Chunking strategy — For structured documents (Markdown, HTML), prefer semantic chunking that splits on headings and paragraphs rather than fixed character counts. The quality of your chunks is often the single biggest lever on retrieval quality.
When you’re ready to layer agent reasoning on top of your retrieval pipeline, OpenClaw Multi-Agent System: Run a Team of Specialized AIs shows how dedicated retriever agents can hand off context to other agents in a multi-step workflow.
Frequently Asked Questions
What’s the difference between a vector database and a traditional database?
A traditional database matches records by exact or pattern-based criteria (SQL WHERE clauses, full-text LIKE queries). A vector database indexes floating-point vectors and retrieves the records whose vectors are geometrically closest to a query vector — enabling semantic search where meaning matters more than exact wording. They’re complementary: many production RAG systems use both, filtering metadata in SQL first, then doing ANN search on the reduced set.
How do I choose between Chroma, Pinecone, and Qdrant?
Use Chroma when you want zero infrastructure overhead during development. Use Pinecone when you need a fully managed, horizontally scalable cloud service and don’t want to operate servers. Use Qdrant when you want self-hosted production control, rich filtering, and an active open-source community. For a small project or a learning environment, start with Chroma and migrate when you have real scale requirements.
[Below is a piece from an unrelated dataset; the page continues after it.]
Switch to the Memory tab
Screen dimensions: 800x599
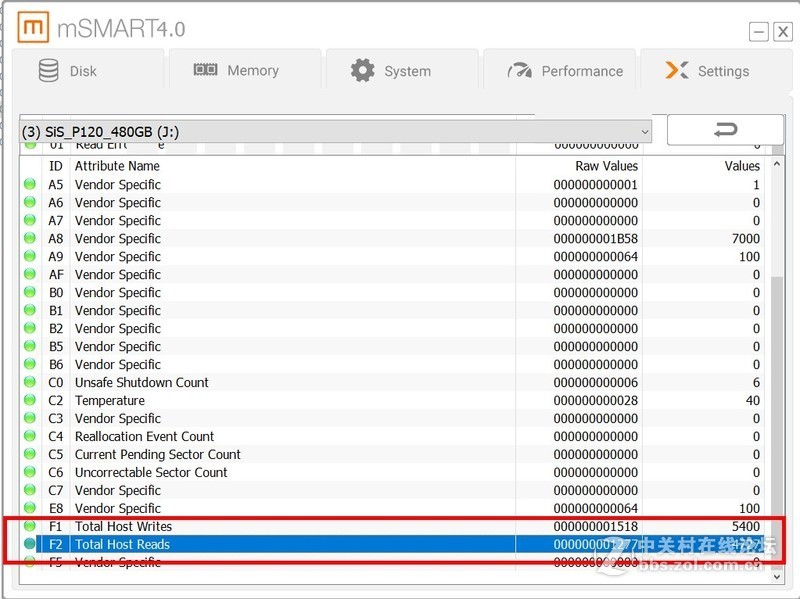[x=244, y=71]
How many chunks should I retrieve (top-K)?
Start with top_k=3 to 5. Too few and you miss relevant context; too many and you flood the LLM’s context window with noise, increasing cost and reducing answer quality. If your LLM supports a large context window (128K+), you can afford higher K — but always measure retrieval precision before assuming more is better.
Does the choice of embedding model matter a lot?
Yes. The embedding model determines how well semantically similar texts cluster together. all-MiniLM-L6-v2 is a solid lightweight choice for English. For multilingual content or higher accuracy, consider text-embedding-3-large (OpenAI) or bge-large-en (BAAI). Always benchmark on a sample of your real queries before committing to a model in production.
Can I update documents in the vector store without re-indexing everything?
Yes. Vector databases support upsert operations — you can add new chunks, delete chunks by ID, or update embeddings for changed documents independently. Chroma exposes collection.upsert() and collection.delete() for this. In practice, maintain a mapping between your source document IDs and their chunk IDs so you can efficiently replace only what changed.